Most of my childhood, FDR was my president. He initiated his first fireside chat in the midst of the Great Depression in March,1933. Since I was under a year, I can only imagine my Yankee, entrepreneur father’s dismay as Roosevelt thanked the American people, his “friends,” as he spelled out his rational to close the banks and stop the bleeding of currency. With that intention, he certainly had my frugal father’s attention.
My most salient memory is the broadcast on December 7, 1941. Nine years old, I was visiting my Great Aunt Becky, a woman at least my current age, but infirmed and bed-ridden. My memory flashes on two images: her gaunt face and wan smile, lying in bed in the late afternoon, the first sickly elder in my life, and the rush to the radio, my president’s voice, The Japanese have bombed Pearl Harbor. We are at War.
For the next four years, after supper, during every fireside chat, I sat on the floor listening at the foot of the console in our living room alongside my parents, sister and brother. As we leaned into FDR’s eloquent and soothing words, I understood their import from the look on my parent’s faces, their nodding heads as FDR spelled out the latest war news—my dad and mom intent, yet calm.
FDR spoke to me all during the war. His melodic voice rang with the appeal of a friend. I liked how he suggested we follow along on a map of the world as he set forth the war’s course and his expectations of effort and sacrifice. There was no suggestion of shopping to boost the economy, but the opposite—not only the abandonment of luxuries but of many other creature comforts.
We saved empty cans; the metal was needed for the war effort, as was the cooking fat we stored in an empty tin on the counter. War stamps and bonds were essential. I organized a talent show, charged ten cents admission, for the Red Cross during sixth grade. War ration books were issued to each family member. Red stamps were currency for meats, butter, fat, oils, some cheeses; blue stamps, for canned, bottled and frozen vegetables and fruits, plus dry beans and some processed foods. Long lines at the grocery store, at the gas station, were a given.
As I participate in the frenetic pace of another presidential race, I am struck by how FDR set a template, how his mindful presence and apt words held such meaning. I trusted him and was saddened and bewildered when he died just before my thirteenth birthday. “He was my president all my life,” I remarked to a friend.

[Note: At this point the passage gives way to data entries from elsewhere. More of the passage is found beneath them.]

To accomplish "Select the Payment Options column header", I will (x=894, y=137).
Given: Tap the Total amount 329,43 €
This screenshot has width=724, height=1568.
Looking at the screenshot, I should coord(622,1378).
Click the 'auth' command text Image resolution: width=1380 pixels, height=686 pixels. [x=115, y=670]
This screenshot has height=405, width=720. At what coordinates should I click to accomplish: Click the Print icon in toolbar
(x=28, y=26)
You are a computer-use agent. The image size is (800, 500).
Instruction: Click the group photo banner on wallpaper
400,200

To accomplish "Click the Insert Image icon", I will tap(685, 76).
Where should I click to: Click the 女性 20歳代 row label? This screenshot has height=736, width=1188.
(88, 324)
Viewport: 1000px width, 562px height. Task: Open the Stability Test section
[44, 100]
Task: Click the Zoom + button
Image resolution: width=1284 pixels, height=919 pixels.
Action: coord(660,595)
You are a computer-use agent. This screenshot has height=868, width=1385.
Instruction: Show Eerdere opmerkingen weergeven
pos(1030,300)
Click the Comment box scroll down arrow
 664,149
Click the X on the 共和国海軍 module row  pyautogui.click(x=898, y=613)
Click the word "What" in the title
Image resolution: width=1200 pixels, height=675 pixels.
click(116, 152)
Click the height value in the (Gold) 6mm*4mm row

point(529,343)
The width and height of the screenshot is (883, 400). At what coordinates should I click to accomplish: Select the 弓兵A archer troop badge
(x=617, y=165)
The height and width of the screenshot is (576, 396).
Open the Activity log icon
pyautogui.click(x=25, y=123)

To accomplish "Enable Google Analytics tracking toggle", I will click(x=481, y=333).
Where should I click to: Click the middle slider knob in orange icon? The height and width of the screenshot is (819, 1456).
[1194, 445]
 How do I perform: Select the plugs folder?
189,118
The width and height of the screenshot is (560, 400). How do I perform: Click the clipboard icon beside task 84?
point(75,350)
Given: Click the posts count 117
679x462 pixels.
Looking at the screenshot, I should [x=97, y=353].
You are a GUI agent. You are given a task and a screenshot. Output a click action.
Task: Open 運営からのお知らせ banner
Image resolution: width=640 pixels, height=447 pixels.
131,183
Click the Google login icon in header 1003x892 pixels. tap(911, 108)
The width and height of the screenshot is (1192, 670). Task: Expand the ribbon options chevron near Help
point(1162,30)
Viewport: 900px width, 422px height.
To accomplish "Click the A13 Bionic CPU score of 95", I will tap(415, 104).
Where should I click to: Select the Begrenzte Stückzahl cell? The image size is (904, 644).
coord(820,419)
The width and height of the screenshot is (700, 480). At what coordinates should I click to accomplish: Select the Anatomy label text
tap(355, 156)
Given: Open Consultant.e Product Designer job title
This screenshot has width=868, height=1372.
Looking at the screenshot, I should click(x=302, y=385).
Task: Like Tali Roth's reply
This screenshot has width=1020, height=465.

I mourned the sense of certainty and loss of guidance that comes from faith in a leader’s wisdom. But the lessons learned — to seek out and support a wise and pragmatic thinker for president—never left me. All these years later, in the fervor of campaign 2016, I am grateful.
Oh, Faye, this is stunning. Made me teary. Haven’t read anything so moving in a while. Send this out to a newspaper so it can be taken in by many.
Margaret, I so appreciate your comment and suggestion!